MPPB abre inquérito para apurar racismo religioso contra mãe de santo no Fórum de Mangabeira, em João Pessoa
21 jun 2024 - Paraíba
Ministério Público da Paraíba — Foto: Divulgação
O Ministério Público da Paraíba (MPPB) instaurou um inquérito para investigar a prática de racismo religioso contra uma mãe de santo nas dependências do poder Judiciário. O suposto crime teria sido cometido por três funcionárias do Fórum de Mangabeira, em João Pessoa, conforme informações divulgadas nesta quinta-feira (20).
A vítima relatou que as práticas racistas ocorreram entre 2015 e 2018, quando ela tramitava um processo de regulamentação de visitas de seus filhos na 2ª Vara de Família de Mangabeira. As servidoras teriam sugerido que ela poderia perder a guarda dos filhos caso não abandonasse sua religião, o candomblé. Frases como “chegou a macumbeira” e insinuações sobre a impropriedade de levar crianças ao terreiro foram relatadas pela vítima.
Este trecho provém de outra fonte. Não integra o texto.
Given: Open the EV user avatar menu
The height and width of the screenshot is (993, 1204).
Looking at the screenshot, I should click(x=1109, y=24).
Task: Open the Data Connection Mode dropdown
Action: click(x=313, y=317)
A promotora de Justiça Fabiana Maria Lobo da Silva, que atua na defesa da cidadania em João Pessoa, instaurou o inquérito após receber um ofício do Tribunal de Justiça da Paraíba (TJPB). O documento foi encaminhado pela Coordenação do Núcleo de Apoio das Equipes Multidisciplinares, que tomou conhecimento do caso recentemente. Em uma audiência realizada no dia 11 de junho, a mãe de santo relatou os episódios de racismo religioso, incluindo o temor de perder a guarda dos filhos e a discriminação sofrida no Setor Psicossocial por usar vestimentas religiosas.
A promotora Liana Carvalho, coordenadora do Núcleo de Gênero, Diversidade e Igualdade Racial (Gedir) do MPPB, também está atuando no caso. O Ministério Público solicitou a abertura de um inquérito policial e encaminhou os autos para a Corregedoria e a presidência do TJPB, exigindo medidas disciplinares contra as servidoras envolvidas. Além disso, foi solicitada a realização de capacitação dos servidores sobre intolerância religiosa e letramento racial.
Procurado, o Tribunal de Justiça da Paraíba afirmou não ter conhecimento prévio sobre a abertura do inquérito. A mãe de santo, que chegou a mentir sobre sua prática religiosa para evitar represálias, ainda enfrenta o trauma dos episódios relatados. O MPPB continua a investigação para garantir que as responsabilidades sejam apuradas e medidas efetivas sejam tomadas para prevenir novos casos de discriminação no ambiente judiciário.